La candidature du Jean Sarkozy (23 ans) à l'Epad, l'Etablissement public d'aménagement du quartier d'affaires de La Défense, entraîne des réactions virulentes dans le monde politique. Mais, l'UMP fait bloc derrière sa candidature.
Le Premier ministre François Fillon a estimé mardi sur RTL qu'il n'y avait "pas lieu" de faire une "polémique" de la probable future élection de Jean Sarkozy, le fils cadet du président de la République, à la tête de l'Etablissement public de la Défense (Epad). "On est en train de parler de la présidence du conseil d'administration d'un établissement public qui, par ailleurs, est dirigé par un directeur général qui a tous les pouvoirs exécutifs. Et ce président il est élu et pas nommé. Il est choisi par les élus du Conseil général des Hauts-de-Seine", a-t-il expliqué.
"Jean Sarkozy a été élu, d'abord par les électeurs des Hauts-de-Seine, et ensuite par ses pairs, pour devenir le chef de la majorité du Conseil général des Hauts-de-Seine. Et maintenant, il est désigné (par cette collectivité) pour prendre la présidence de l'Epad", a-t-il rappelé. "C'est une élection, c'est une compétition, et il n'y a pas lieu d'en faire une polémique", a estimé M. Fillon.
Dans un entretien au Parisien, Xavier Bertrand, le secrétaire général de l'UMP, fait valoir que "le début du parcours de Jean Sarkozy est dû à une seule chose : l'élection. "Il n'y a rien de plus noble que la confiance des électeurs.

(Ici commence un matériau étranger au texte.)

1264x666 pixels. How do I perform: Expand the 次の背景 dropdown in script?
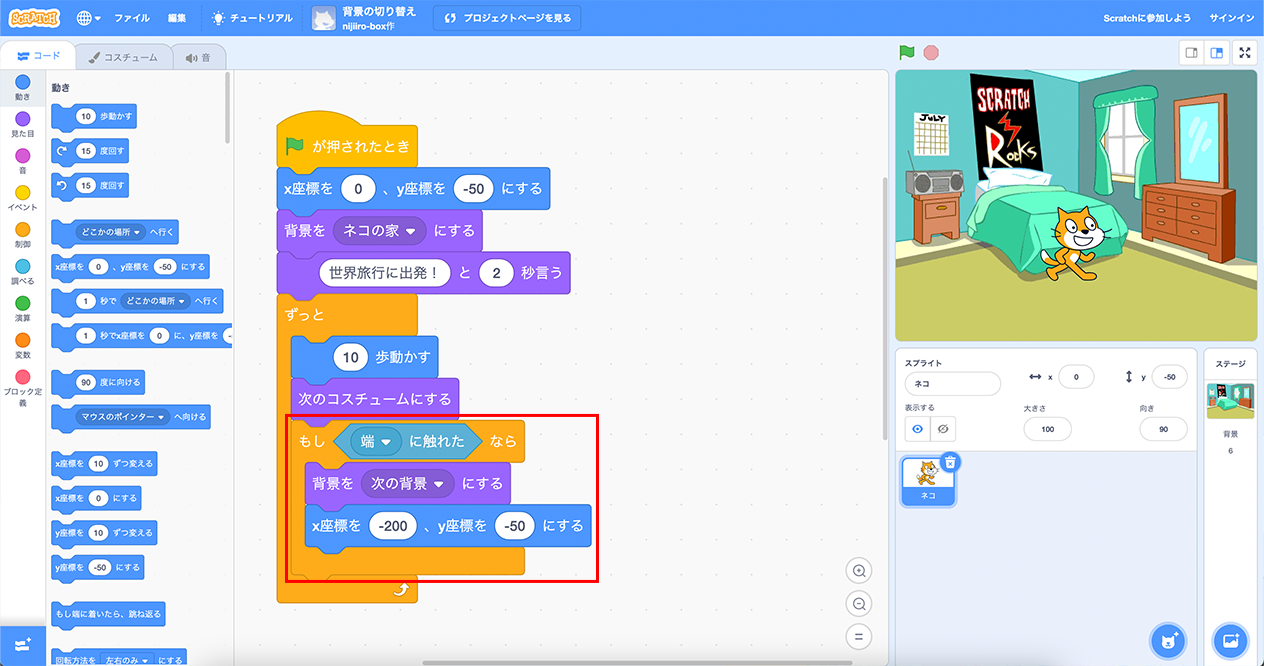tap(438, 483)
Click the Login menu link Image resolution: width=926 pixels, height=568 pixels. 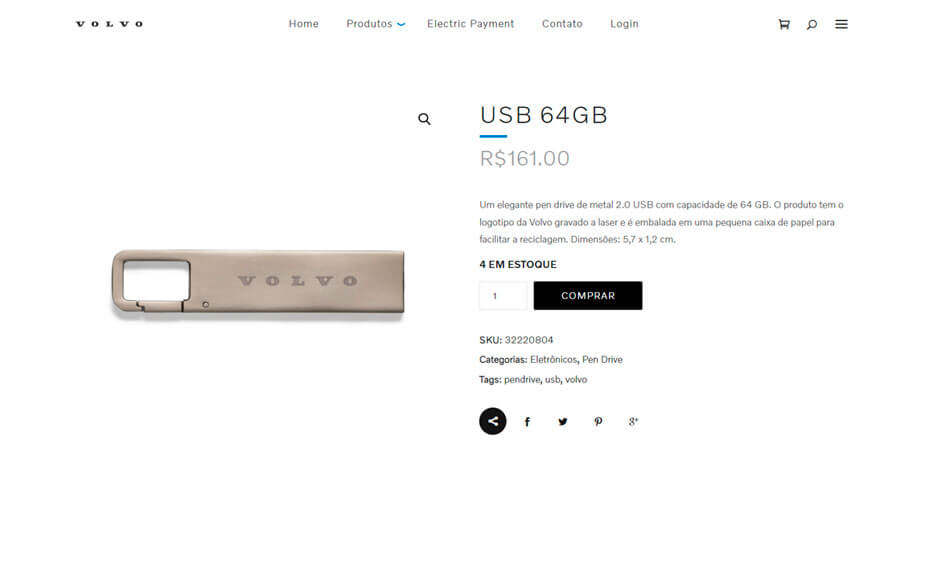(x=624, y=24)
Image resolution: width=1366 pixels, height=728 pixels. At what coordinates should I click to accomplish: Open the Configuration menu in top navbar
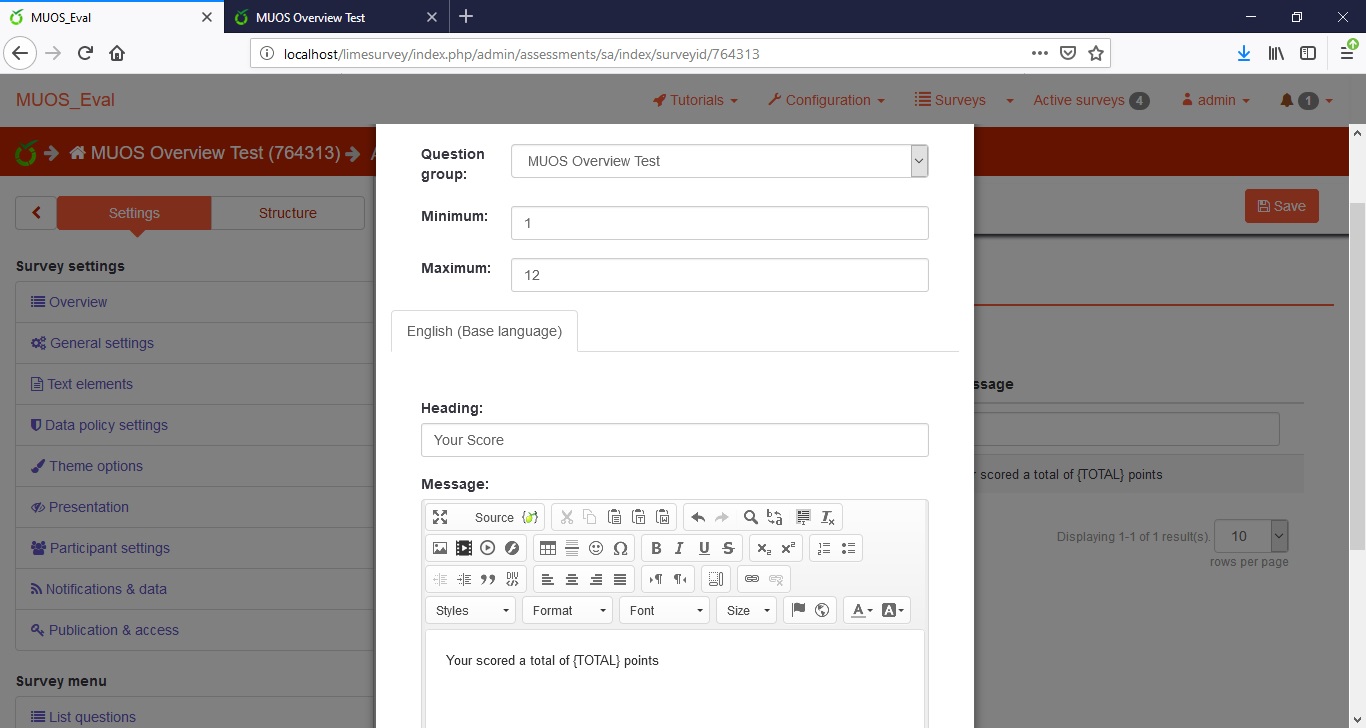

Voilà sa légitimité et, aujourd'hui, il veut se consacrer à fond à son département", ajoute M. Bertrand.
Lundi, une pétition en ligne avait déjà recueilli plus de 8.000 signatures s'opposant à la nomination du fils cadet du Président. Aux yeux de ses détracteurs, Jean Sarkozy cumule de nombreuses points négatifs. Il est d'abord "fils de" et bénéfice d'emblée de nombreux soutiens à l'Epad et dans les communes avoisinantes, fief de l'UMP. Il est ensuite inexpérimenté et trop jeune, pour l'opposition.
Sur France Inter, l'ancien premier ministre socialiste, Laurent Fabius, grinçant, a expliqué que "pour le plus grand quartier d'affaires d'Europe (...) on a besoin de quelqu'un qui soit un très bon juriste, or M. Sarkozy est en deuxième année de droit, c'est déjà un élément très, très fort." Marine Le Pen, vice-présidente du Front national (FN), a estimé que "Nicolas Sarkozy prend la France pour une République bananière".
Une route traçée...
Le grand quartier d'affaires de l'Ouest de Paris qui accueille plus de 2.500 sièges sociaux dont de très grandes entreprises françaises et 1.500 salariés va élire son futur président le 4 décembre, en remplacement de Patrick Devedjian (ministre de la Relance) qui a atteint la limite d'âge de 65 ans. L'un des deux administrateurs de l'Epad issus du conseil général des Hauts-de-Seine, le conseiller général NC Hervé Marseille, a indiqué à l'AFP qu'il démissionnerait de son poste à l'Epad pour permettre ainsi à Jean Sarkozy d'entrer au conseil d'administration de l'établissement, puis d'en briguer la présidence.
Depuis 50 ans, l'Epad a pour rôle d'aménager et d'urbaniser les 160 hectares du quartier d'affaires compris dans une "opération d'intérêt national" (OIN). Situé principalement sur les communes de Puteaux et Courbevoie, le quartier comprend 3 millions de m2 de bureaux sur un territoire très dense. Mais il ne peut plus s'étendre, sauf sur Nanterre commune voisine du quartier d'affaires qui dispose encore de terrains à construire.
Projets d'agrandissements
Des décrets sont actuellement à l'étude pour fusionner l'Epad avec l'Etablissement public d'aménagement Seine-Arche (Epasa), chargé d'urbaniser une partie de la ville de Nanterre . Le maire communiste de cette ville, Patrick Jarry, a dénoncé à plusieurs reprises ce projet car il craint de ne plus maîtriser son territoire et de voir La Défense s'étendre sur sa commune.
Autre enjeu, le "plan de renouveau" de La Défense lancé en 2006 par Nicolas Sarkozy, alors président de l'Epad, prévoit la construction d'ici 2015 de 450.000 m2 de bureaux supplémentaires, dont 150.000 issus de démolitions-reconstructions.